**Exercise objective**. Set down only these lines, exactly: the line containing "Click the Diagnose" and all lines through the end of the data below. Omit pictures.

· · ·

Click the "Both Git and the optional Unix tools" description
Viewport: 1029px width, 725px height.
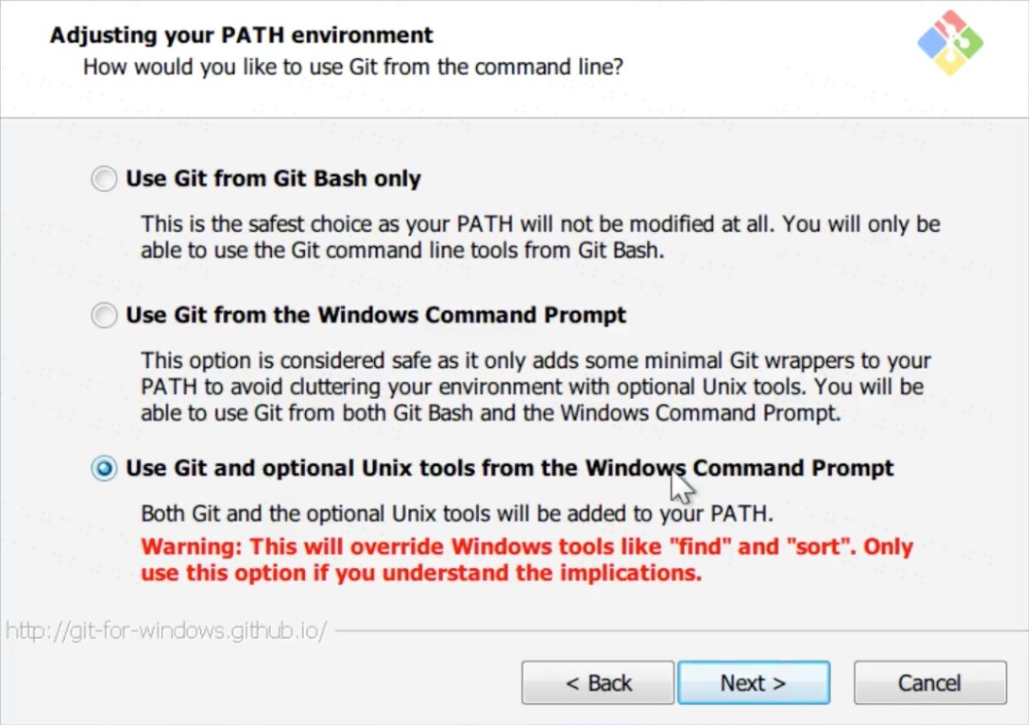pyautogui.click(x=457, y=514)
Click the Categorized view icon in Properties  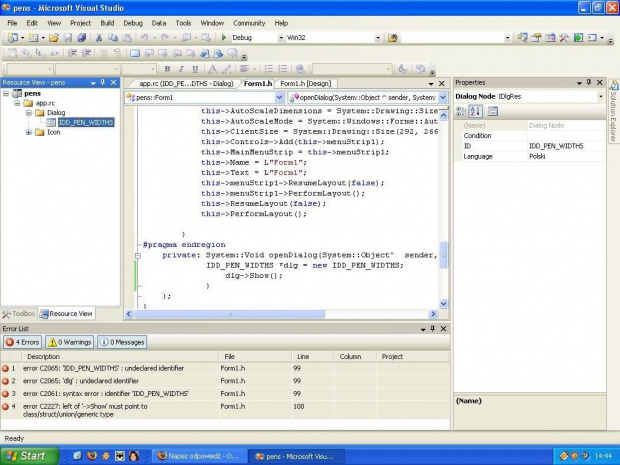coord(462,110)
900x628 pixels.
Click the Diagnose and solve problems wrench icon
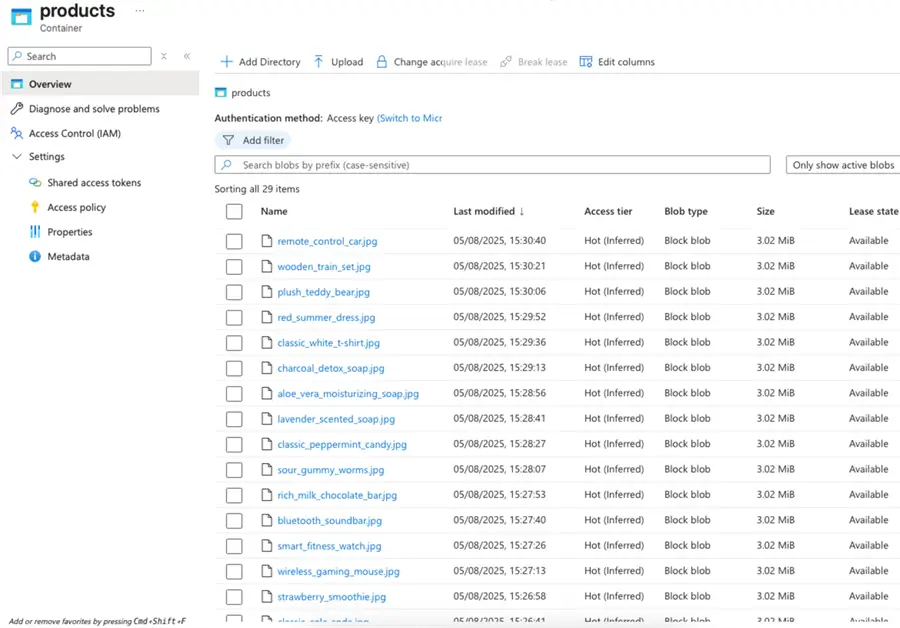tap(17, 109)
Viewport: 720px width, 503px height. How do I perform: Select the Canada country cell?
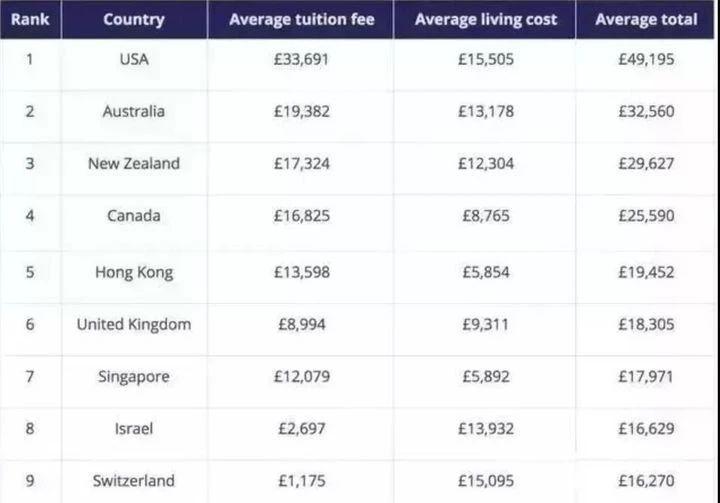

· · ·

**Answer to the exercise**.
Click the Diagnose and solve problems wrench icon
tap(17, 109)
Viewport: 720px width, 503px height. How do I perform: Select the Canada country cell?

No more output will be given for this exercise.